#### What you have to do
Nothing but the lines from the first line of the records through the line with "Task: Select the Measure tool" should be output, exactly as written and free of pictures.

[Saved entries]
*** Block opens ***

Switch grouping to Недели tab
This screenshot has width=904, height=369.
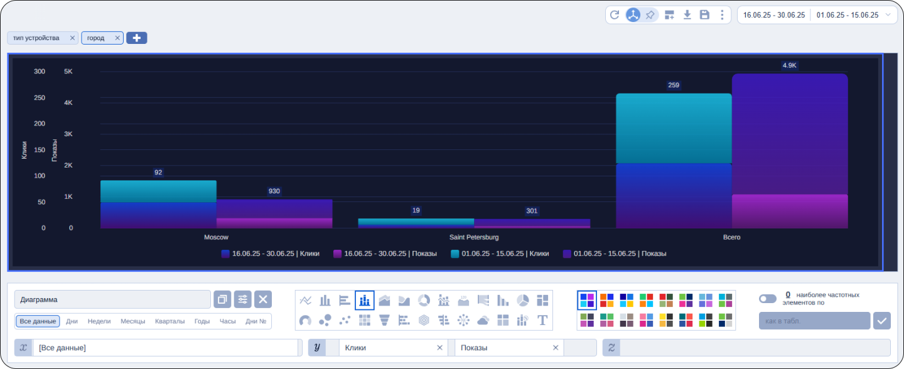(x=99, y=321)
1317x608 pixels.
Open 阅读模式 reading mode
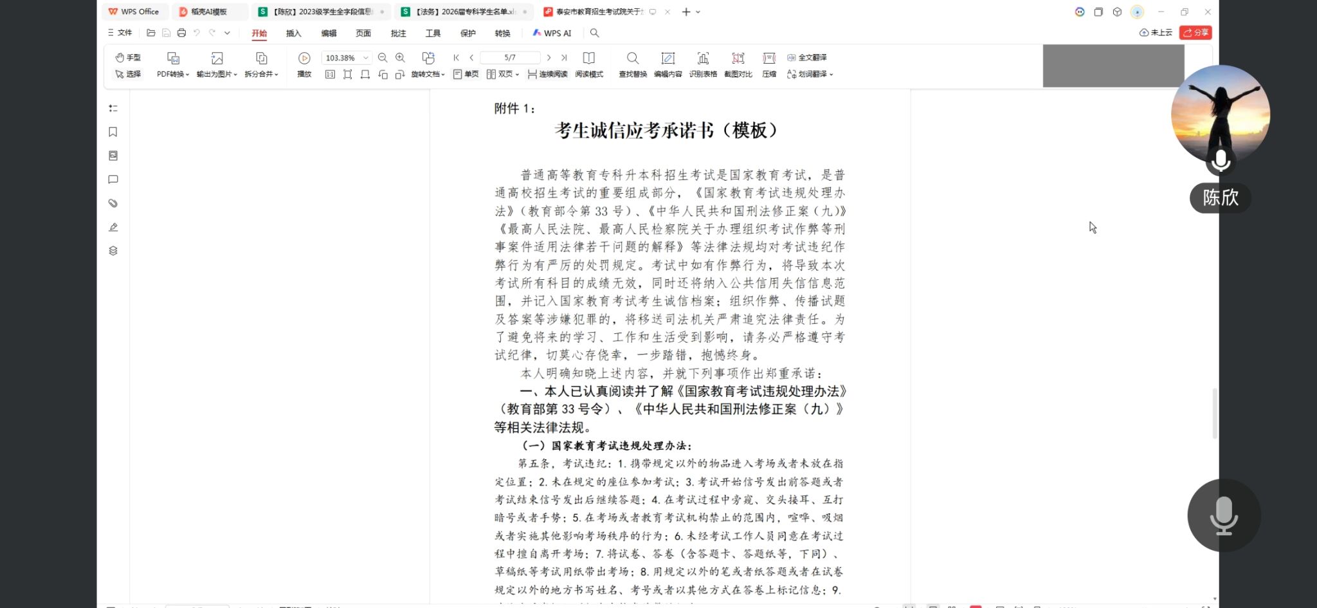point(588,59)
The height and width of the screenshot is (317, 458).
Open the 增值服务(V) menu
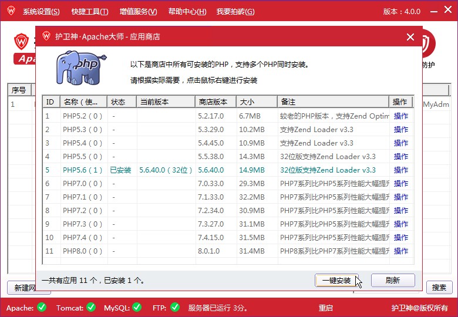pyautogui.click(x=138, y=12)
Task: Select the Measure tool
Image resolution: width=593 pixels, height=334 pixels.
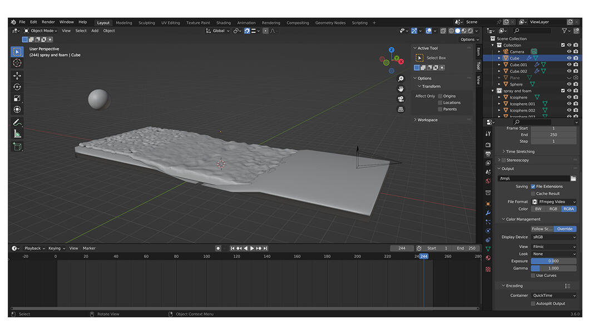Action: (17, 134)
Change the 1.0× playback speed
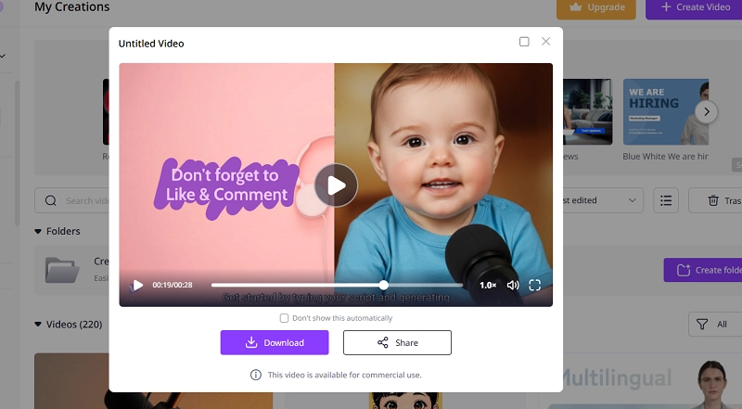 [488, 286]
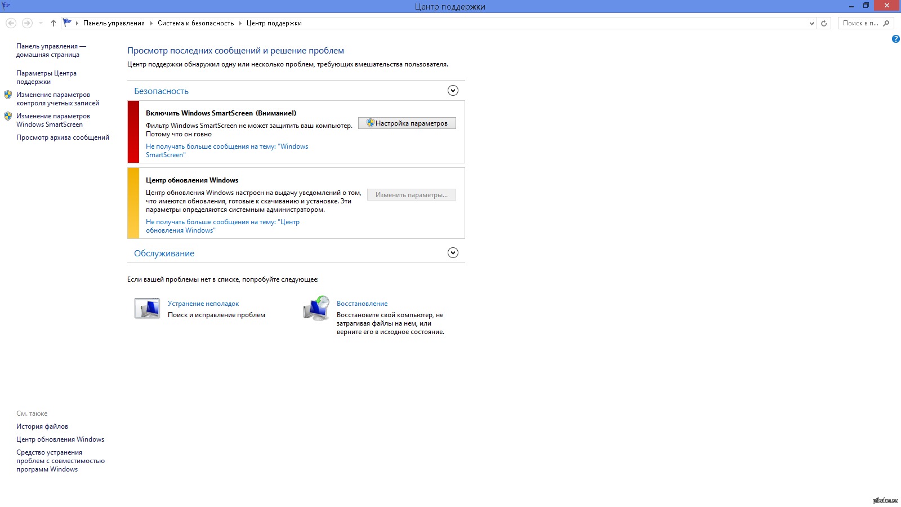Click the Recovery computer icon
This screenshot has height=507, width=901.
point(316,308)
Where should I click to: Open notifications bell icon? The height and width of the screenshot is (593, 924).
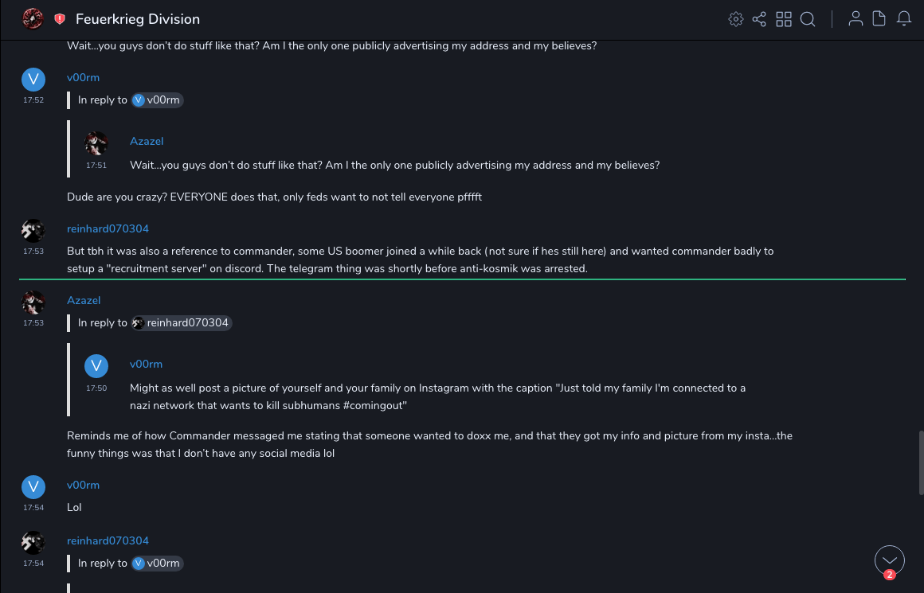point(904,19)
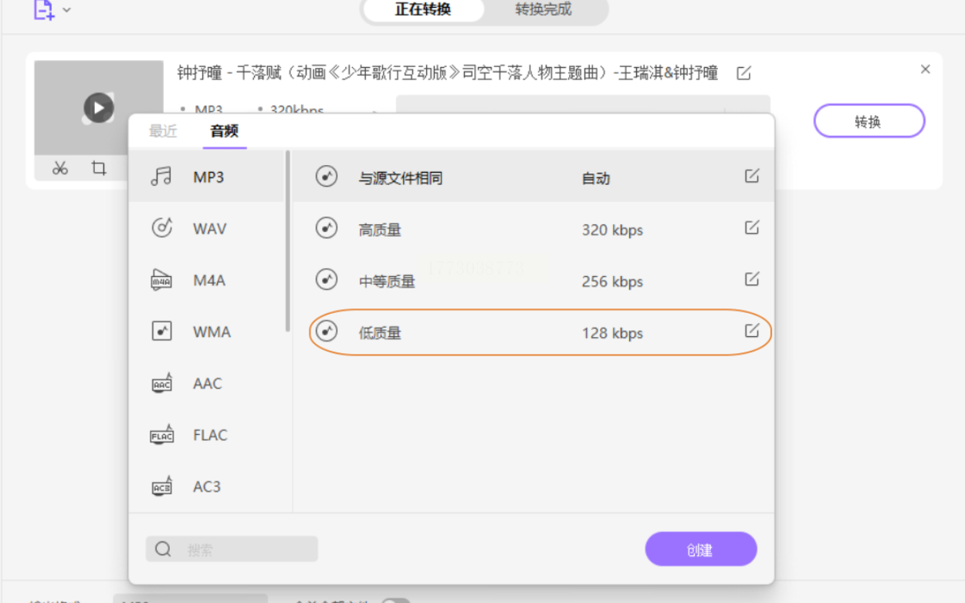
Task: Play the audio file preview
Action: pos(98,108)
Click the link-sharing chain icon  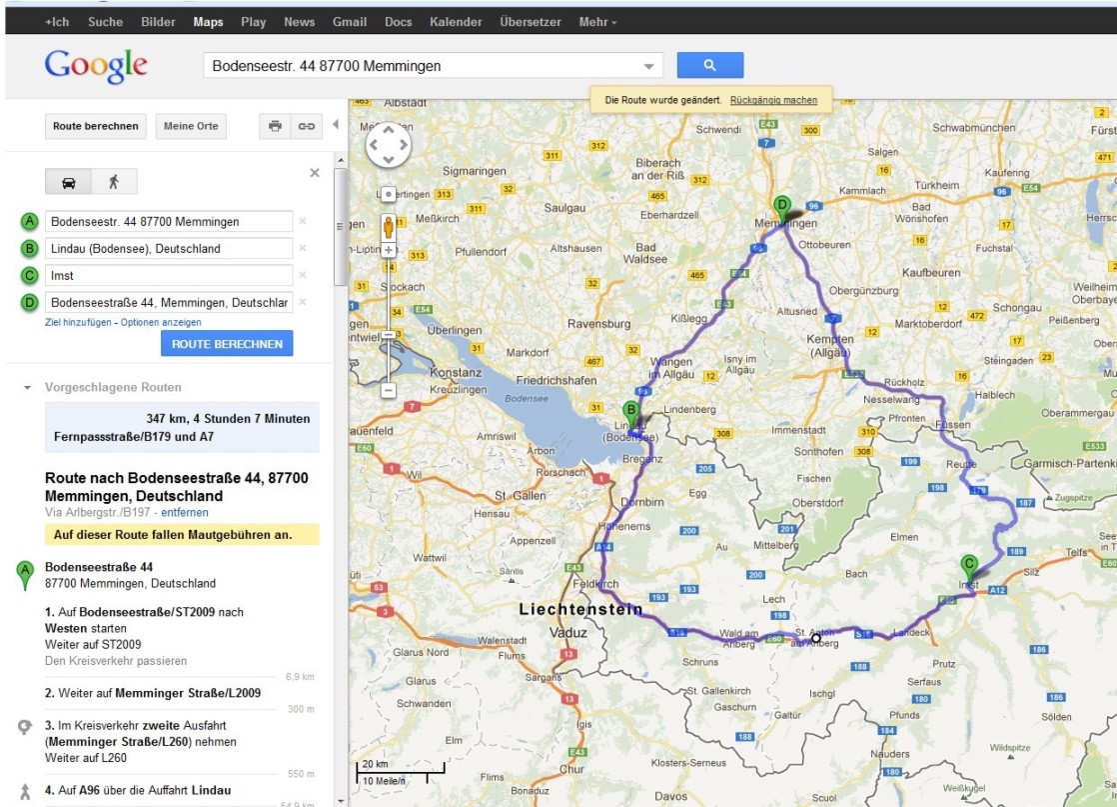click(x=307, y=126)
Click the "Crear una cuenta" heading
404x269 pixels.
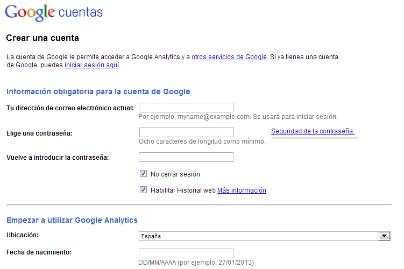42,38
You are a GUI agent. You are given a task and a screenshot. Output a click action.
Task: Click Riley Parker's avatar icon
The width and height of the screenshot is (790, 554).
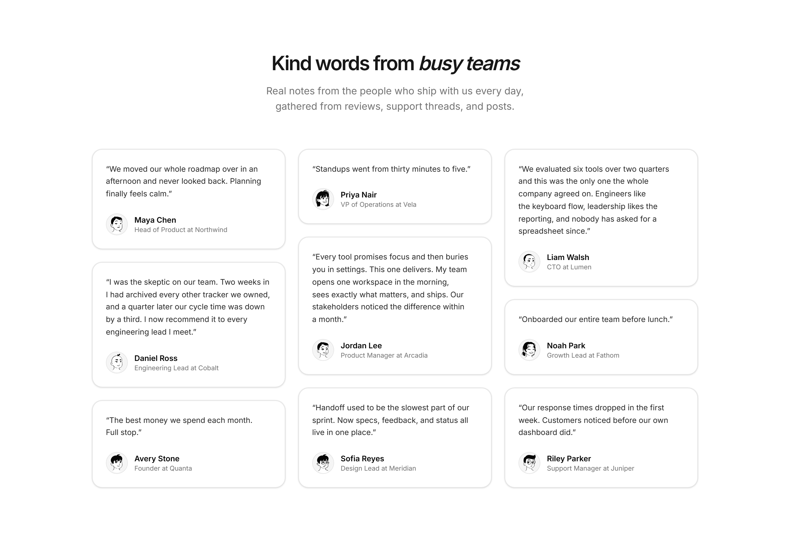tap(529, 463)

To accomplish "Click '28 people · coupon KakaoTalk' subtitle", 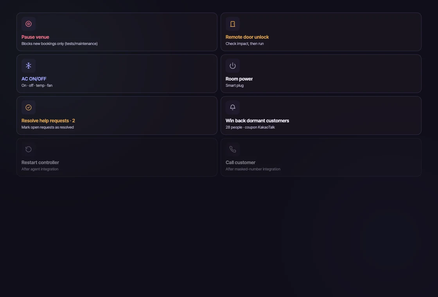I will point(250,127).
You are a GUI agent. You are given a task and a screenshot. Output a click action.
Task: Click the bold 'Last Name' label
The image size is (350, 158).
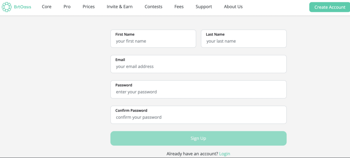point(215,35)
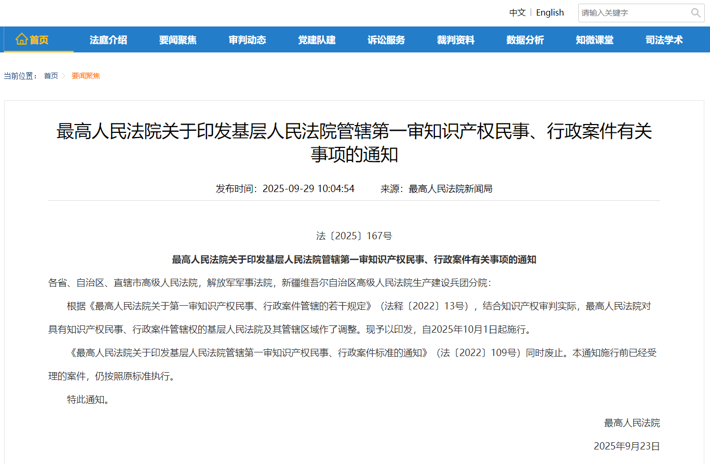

*** Block closes ***

#### Expected answer
Switch grouping to Недели tab
This screenshot has width=904, height=369.
(x=99, y=321)
1317x608 pixels.
Open 阅读模式 reading mode
point(588,59)
The height and width of the screenshot is (317, 458).
Open the 增值服务(V) menu
pyautogui.click(x=138, y=12)
Task: Select the Measure tool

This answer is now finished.